L’Institut économique de Montréal (IEDM) a salué le dépôt, ce 30 mai, du projet de loi 112 présenté par le ministre délégué à l’Économie, Christopher Skeete, visant à réduire les barrières au commerce interprovincial.
Ce projet de loi prévoit la reconnaissance unilatérale par le Québec des normes de fabrication de biens et des certifications professionnelles provenant des autres provinces et territoires, une mesure que l’IEDM qualifie d’avancée importante.
Selon Gabriel Giguère, analyste senior à l’IEDM, l’inclusion éventuelle du secteur des services serait toutefois essentielle pour maximiser les retombées.

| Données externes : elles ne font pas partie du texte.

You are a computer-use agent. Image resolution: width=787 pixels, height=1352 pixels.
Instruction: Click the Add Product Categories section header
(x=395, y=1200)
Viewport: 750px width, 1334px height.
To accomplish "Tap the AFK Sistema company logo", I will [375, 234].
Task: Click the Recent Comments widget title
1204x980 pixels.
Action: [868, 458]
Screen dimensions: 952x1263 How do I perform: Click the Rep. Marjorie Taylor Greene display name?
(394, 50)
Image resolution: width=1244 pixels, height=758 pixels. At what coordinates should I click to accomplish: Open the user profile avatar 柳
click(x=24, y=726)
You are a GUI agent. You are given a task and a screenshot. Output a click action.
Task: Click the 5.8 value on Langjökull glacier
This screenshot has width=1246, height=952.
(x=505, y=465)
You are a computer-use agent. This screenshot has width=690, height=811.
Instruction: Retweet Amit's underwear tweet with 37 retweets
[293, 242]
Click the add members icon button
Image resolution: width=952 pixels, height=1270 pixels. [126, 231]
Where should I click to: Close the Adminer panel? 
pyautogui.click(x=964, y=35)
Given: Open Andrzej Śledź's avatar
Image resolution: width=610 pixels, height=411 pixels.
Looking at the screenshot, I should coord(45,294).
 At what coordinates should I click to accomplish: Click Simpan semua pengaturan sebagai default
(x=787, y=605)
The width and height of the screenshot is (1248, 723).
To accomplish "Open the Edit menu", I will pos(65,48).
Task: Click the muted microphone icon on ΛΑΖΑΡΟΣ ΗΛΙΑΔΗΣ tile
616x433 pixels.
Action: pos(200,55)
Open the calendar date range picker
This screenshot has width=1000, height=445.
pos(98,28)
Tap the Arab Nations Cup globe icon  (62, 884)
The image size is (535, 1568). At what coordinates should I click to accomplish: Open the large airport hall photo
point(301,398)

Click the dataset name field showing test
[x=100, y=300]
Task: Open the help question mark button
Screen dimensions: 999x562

Une note économique publiée hier par l’institut estime que l’abolition complète de ces barrières pourrait faire croître le PIB canadien de 69,9 milliards de dollars, dont 32,2 milliards uniquement grâce à l’élimination des obstacles entre le Québec et l’Ontario.
L’IEDM avertit cependant que plus les listes d’exemptions prévues par la loi seront longues, moins les bénéfices attendus seront significatifs. À ce jour, l’Ontario, la Nouvelle-Écosse et l’Île-du-Prince-Édouard ont déjà pris des mesures similaires, tandis que le Manitoba planche sur un projet de moindre portée.